The ooze crushed him tighter, and Seryth idly wondered if this is what it felt like to be swallowed. His hand brushed something sharp, and he instinctively seized it.
Sharp…what could it be, but the blade… Its ill-carved hilt leapt into his hand as if it was meant to be there. The humming and buzzing from the shards at his waist and in his pack intensified, until the three blades seemed to spring together. Seryth’s chest was on fire now, and he screamed for breath and then choked as his inhale was nothing but ooze.

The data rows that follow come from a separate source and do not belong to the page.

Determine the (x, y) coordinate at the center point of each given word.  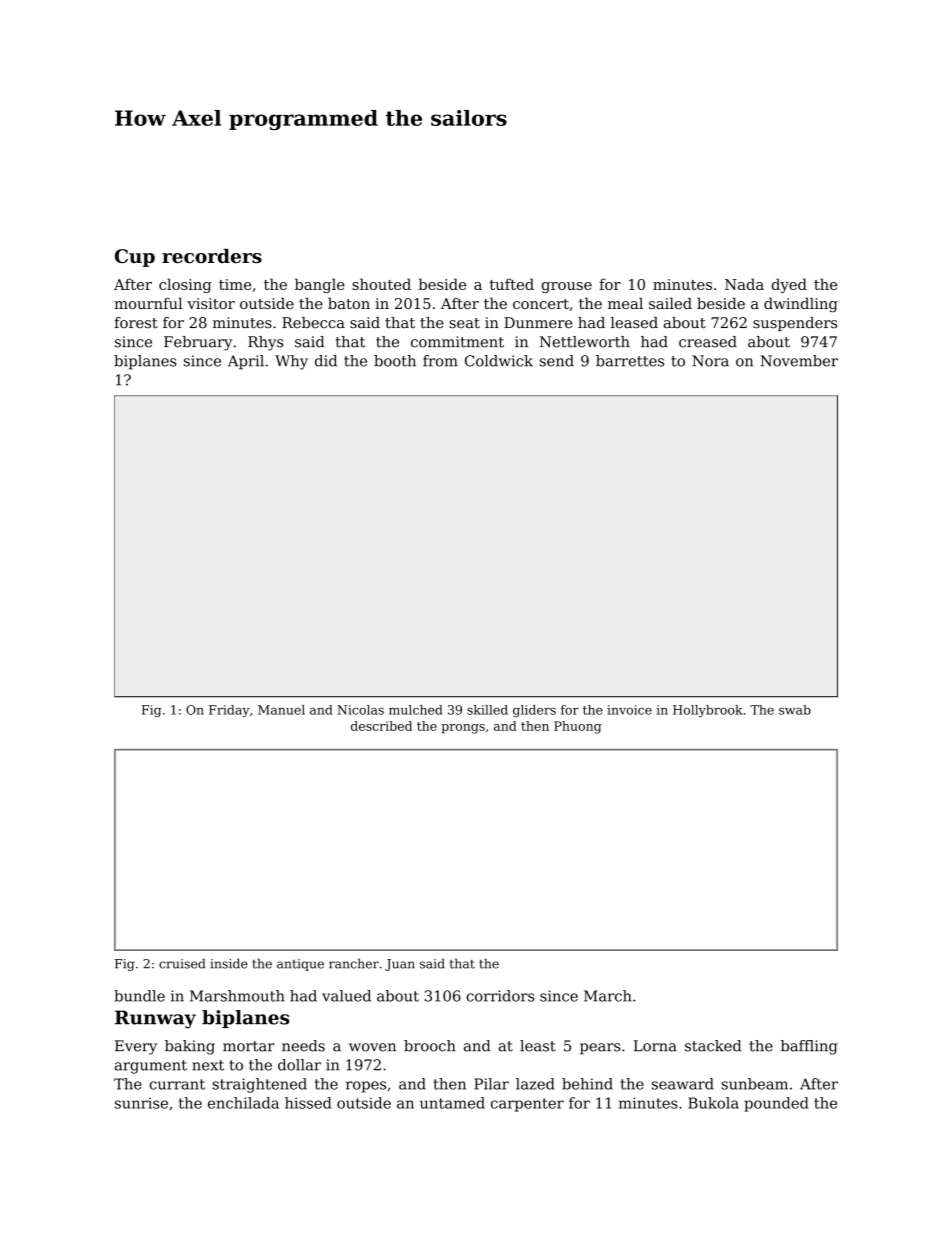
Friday (229, 711)
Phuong (577, 727)
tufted (511, 284)
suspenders (795, 324)
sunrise (141, 1103)
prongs (463, 729)
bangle (320, 285)
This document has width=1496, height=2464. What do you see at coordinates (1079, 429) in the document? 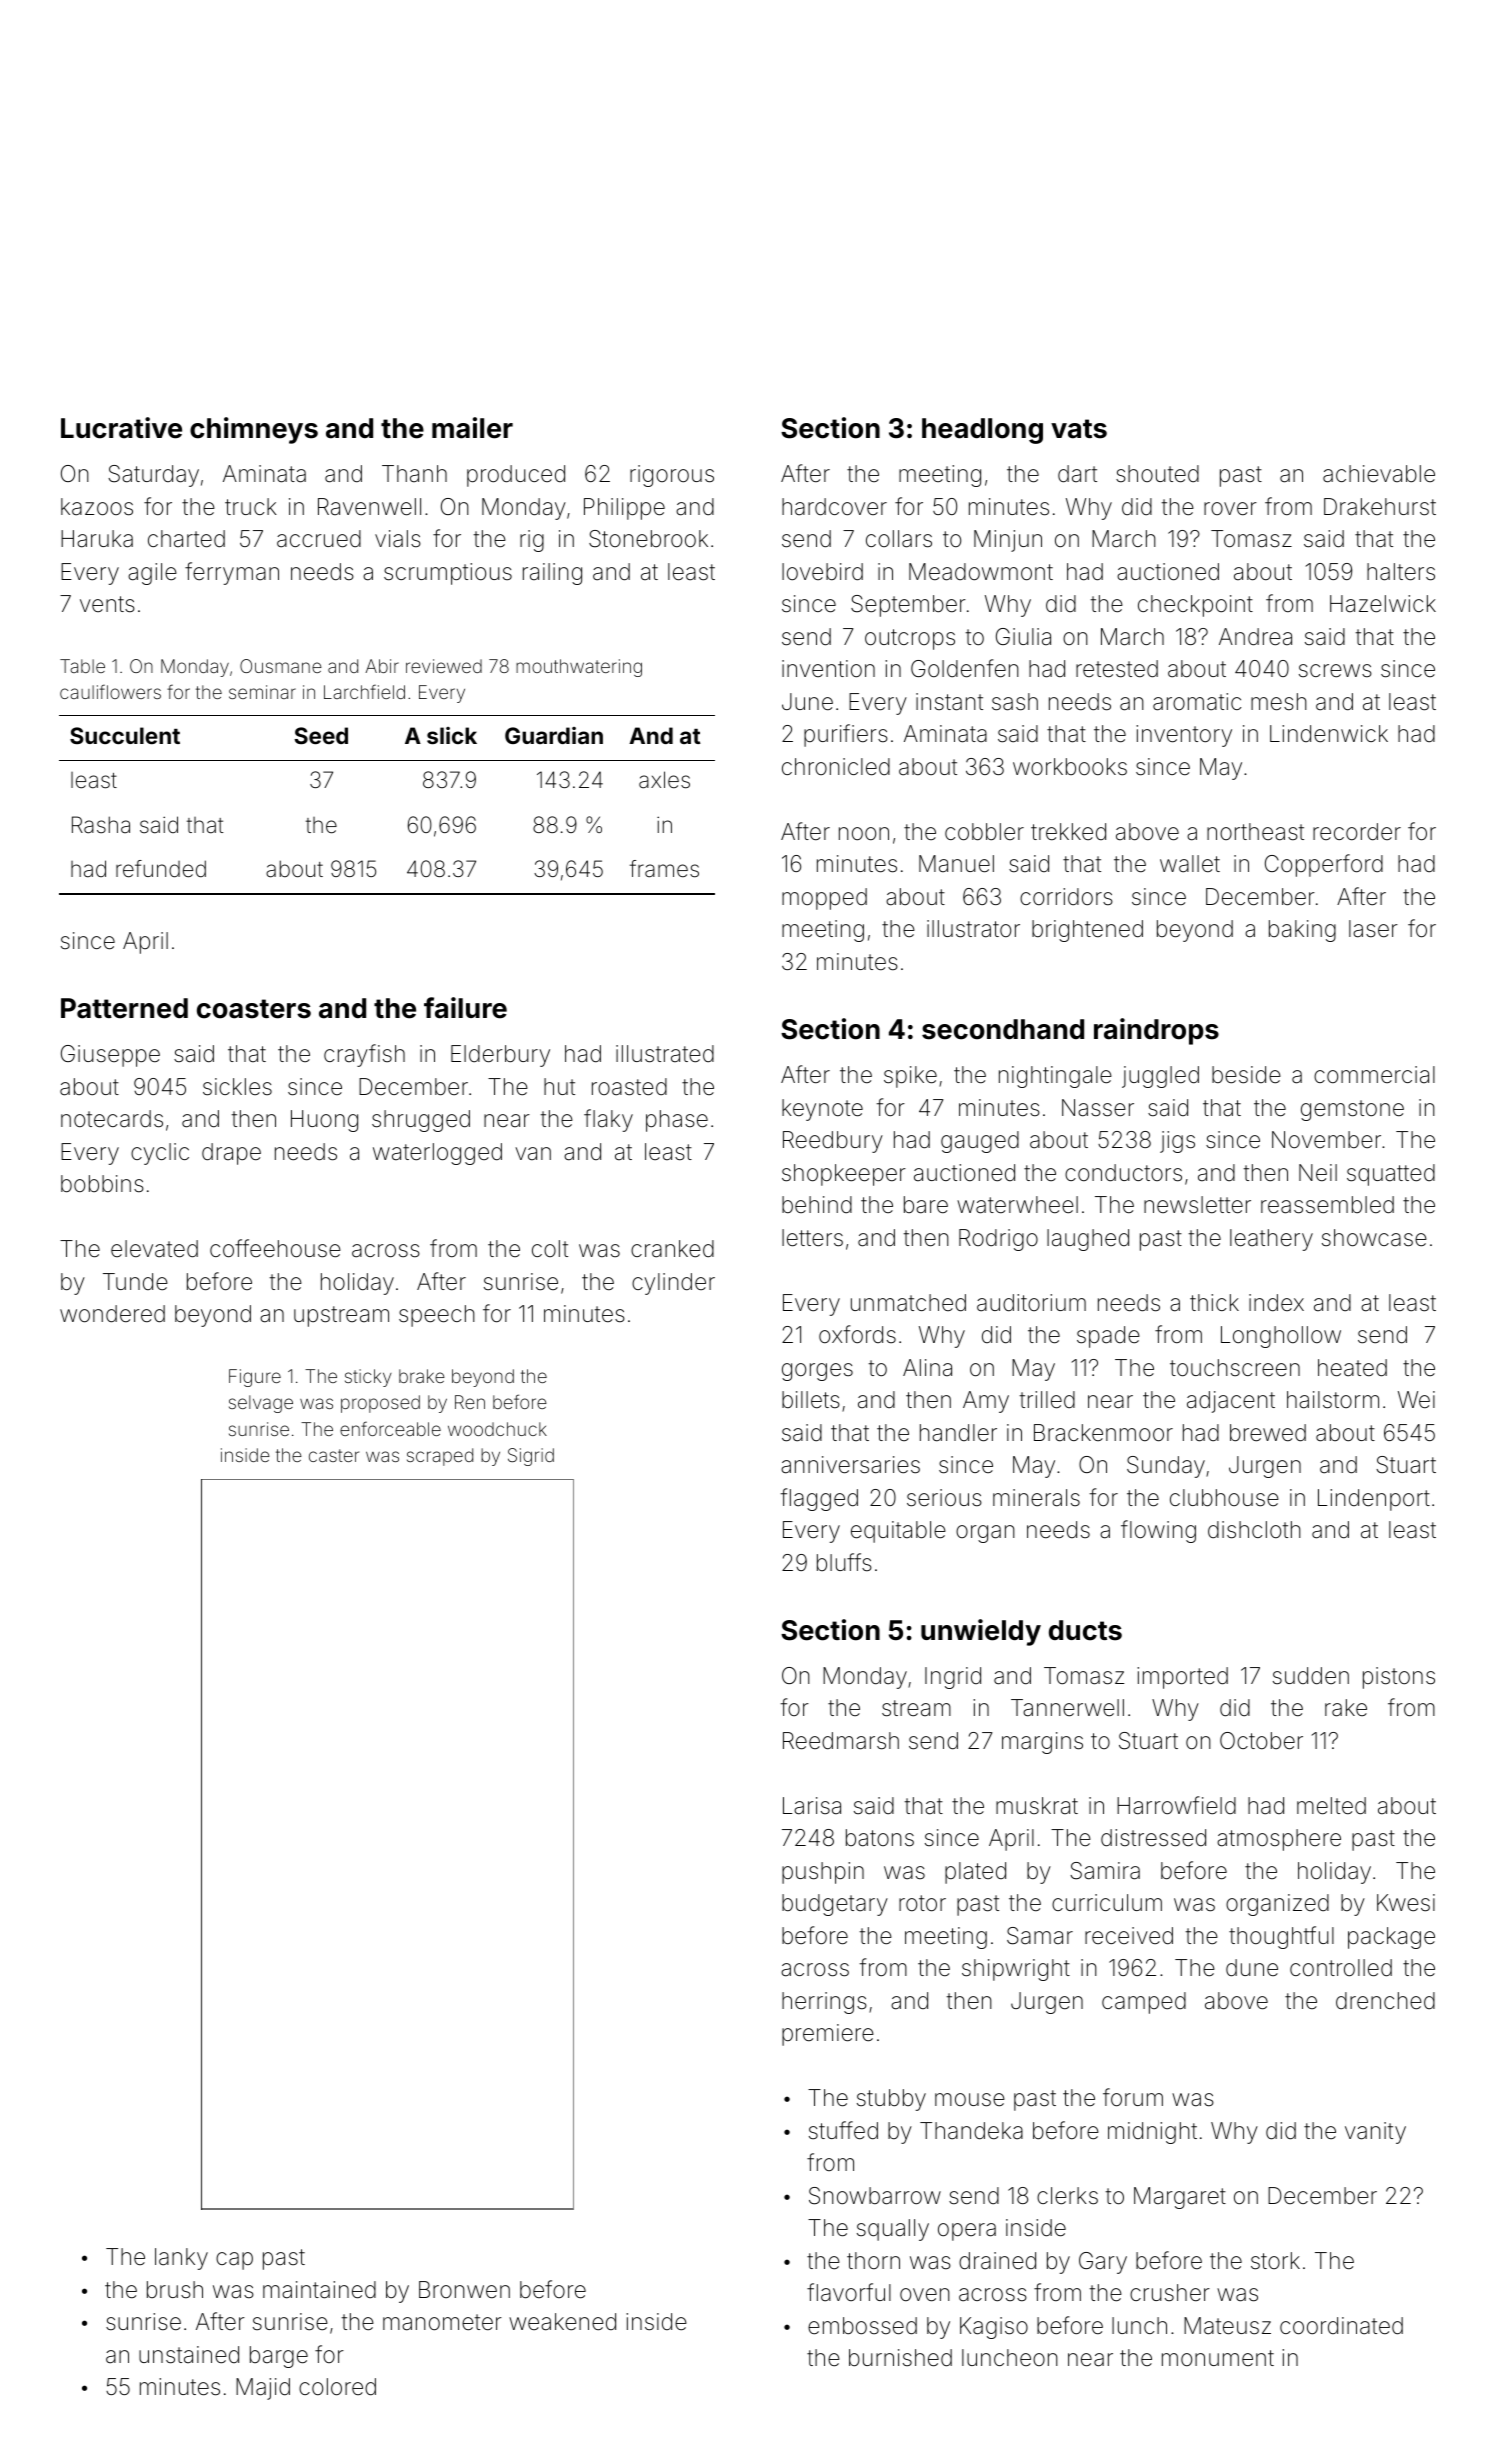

But the magic latent in the blade seemed to answer his thoughts. It grew hot in his hands, and he smelled and tasted burning material. The ooze weakened around him and he was able to push through it, though he couldn’t tell in what direction to strike out in order to escape it fastest. The heat extended up his arm and into his heart, searingly painful. He blacked out, but he couldn’t say if it was due to the pain or if he had pushed himself as far as he could without air.
Seryth slowly came awake to the sensation of something rough running across his face. His chest ached, and when he opened his eyes, he found a calico cat sitting on top of it.
“Get off!” he cried, shooing the cat away.
Obediently, the cat leapt down. “Sorry, boss, but I thought maybe I had lost you.”
It was just the imp. Seryth slowly sat up, looking around.. The room was covered in the stinking remains of the giant ooze he had managed to burn up. His pack was in shreds on the floor, and he eyed the cat suspiciously, but amazingly, the rest of his gear was intact.
Including a new blade.
It was actually only half a blade, snapped off several inches past the hilt. The hilt wasn’t a real hilt, either, but instead looked like some troll or orc had bound more of the blade in rope and leather strips to protect one’s hand from the edge. There were faint cracks running through it, and Seryth could just pick out where he thought two knives, and one larger shard, had fused to become one.
“I wouldn’t touch that if I were you,” said the cat. Seryth scowled at it.
“Why? It’s what I came for. What I almost died for!”
“Almost, yes.” The cat started delicately licking its paws. “I barely got you stitched up the last time, and as much as I like you, I don’t like you enough to do THAT again.”
“Stitched me up?” Seryth looked down. The front of his robes were covered in blood. He parted them, suddenly feeling dizzy. It was as if something had torn through his chest.
He looked up to see the cat regarding him with fel-green, unblinking eyes. Its paws were covered in his blood.